Final Thoughts: Are eCheck Payments Right For Your Business?
That was a whole lot of echeck information, so let’s quickly recap the key takeaways:
- Some echeck payments start out as physical paper checks, while others are initiated just with bank account information.
- Although both may be called “echecks,” truncated paper checks (provisioned by the Check 21 Act) used in remote deposits are different than checks converted to ACH transfer and are governed by different rules. Which type of echeck payment you accept depends on your business type and circumstances.
- Specialized echeck processors can help high-risk merchants safely process echecks by depositing the check into the processor’s own aggregated account and submitting an ACH transfer on the merchant’s behalf.
- eChecks present advantages over credit card processing (including lower processing rates and a more difficult chargeback procedure) but it can take longer to receive your funds.
- eChecks may be accepted by themselves or alongside credit cards, provided you have the appropriate software and/or check scanning equipment for your situation (phone, online, in-store, etc.).
- If you accept credit cards already, the first place to look to set up echeck acceptance is with your current processor. However, it pays to shop around for the best deal on echeck rates and fees.
We recommend that those who accept recurring payments or offer subscription products or services take a close look at adding echecks to their arsenal of payment acceptance methods as well as merchants who are already dealing with a lot of paper checks. If you accept paper checks at all, it’s also time to consider some form of remote deposit capture, whether through a mobile phone for small volumes or a countertop device for larger volumes. ACH payments (as distinguished from other electronic check payments that never go through the ACH Network) usually work best for online merchants.

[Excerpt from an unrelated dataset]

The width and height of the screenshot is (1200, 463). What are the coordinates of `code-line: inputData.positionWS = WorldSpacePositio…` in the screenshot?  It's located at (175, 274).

eChecks and ACH might not sound all that modern but they’re still important in the modern world. Particularly if your close competitors are offering echeck payments, this might be the rare justification for keeping up with the Joneses. With the high cost of credit card processing for you and the demand for multiple payment options for your customers, echeck payment acceptance could be a good add-on or alternative for your business.